As we know all too well, there’s a lot to consider when it comes to choosing and using health care benefits. The most important piece of becoming an informed health care consumer is ensuring you have access to — and understand — the benefits information you need to make smart health care choices. Here are five tips to keep in mind as you prepare for and participate in open enrollment.
1. Prepare for COVID-19 aftermath
As if dealing with the threat of the virus (or actually contracting it) wasn’t enough, consumers must consider the unexpected consequences. Quarantines, stay-at-home orders and business shutdowns have resulted in missed preventive care visits — including annual immunizations. For instance, many children will have missed their preschool vaccinations, which could result in an uptick in measles, mumps and rubella. If school is conducted virtually, the risk of catching one of these highly contagious diseases is somewhat reduced, though consumers should still proceed with caution as states reopen. In fact, with continued waves of COVID-19 expected well into the school season, you and your children may have to wait even longer to get vaccinations due to pent up demand and possible shortages.
Don’t forget that preventive care is covered by most plans at 100% in-network regardless of where that care is received. Schedule your appointments as soon as possible (and permissible in their area), and research other venues for receiving care, such as pharmacies, retail clinics and urgent care facilities. Most are equipped to provide standard vaccinations and/or routine physicals.
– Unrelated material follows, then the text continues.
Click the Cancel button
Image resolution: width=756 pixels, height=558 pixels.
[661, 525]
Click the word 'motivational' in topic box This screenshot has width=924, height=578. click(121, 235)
Unfortunately, there are also the long-term implications of COVID-19 to consider. Research suggests that there are serious health impacts that emerge in survivors of COVID-19, such as the onset of diabetes and liver, heart and lung problems. And many who were able to ride out the virus at home are finding it’s taking months, not weeks, to fully recover. As a result, you should prepare for the possibility that you, or a loved one, may be ill and possibly out of work for an extended period of time. Be sure to evaluate all of the plans and programs your employer offers to ensure your family has the financial protections you need. For some, a richer health plan with a lower deductible, voluntary plans such as critical illness or hospital indemnity insurance, and buy-up life and disability insurance may be worth investigating for the first time.
2. Re-evaluate postponed elective procedures
Many employees or their family members have postponed or skipped elective procedures — either from fear of exposure to COVID-19 at hospitals and outpatient facilities, or because their hospitals and providers cancelled such procedures to conserve resources to treat COVID-19 patients. As a result, an estimated 28.4 million elective surgeries worldwide could be canceled or postponed in 2020 due to the virus.
As hospitals reopen, it may be difficult to schedule a procedure due to scheduling requirements and pent up demand. A second opinion may be in order if your condition stabilized, improved or worsened during the delay; there may be other treatment options available.
A delay in scheduling also provides an opportunity to “shop around” for a facility that will provide needed care at an appropriate price — especially if you are choosing to go out-of-network or have a plan without a network. Researching cost is the best way to find the most affordable providers and facilities with the best quality, based on your specific needs.
Many medical plans offer second opinion and transparency services, and there are independent organizations who provide “white glove,” personalized support in these areas. Read over your enrollment materials carefully, or check your plan’s summary plan description, to see what your employer offers. If nothing is available, ask your employer to look into it, and don’t hesitate to do some research on your own. Doing so can often result in substantial cost savings, without compromising on quality of care.
3. Confirm your caregivers
Because so few elective procedures were performed during the initial phases of the pandemic, many hospitals sustained huge financial losses. As a result, many small hospitals are closing, and large hospitals are using this opportunity to purchase smaller, independent medical practices that became more financially vulnerable during the pandemic. Further, many physicians have opted to retire or close their practices in light of the drastic reductions to their income during local shutdowns.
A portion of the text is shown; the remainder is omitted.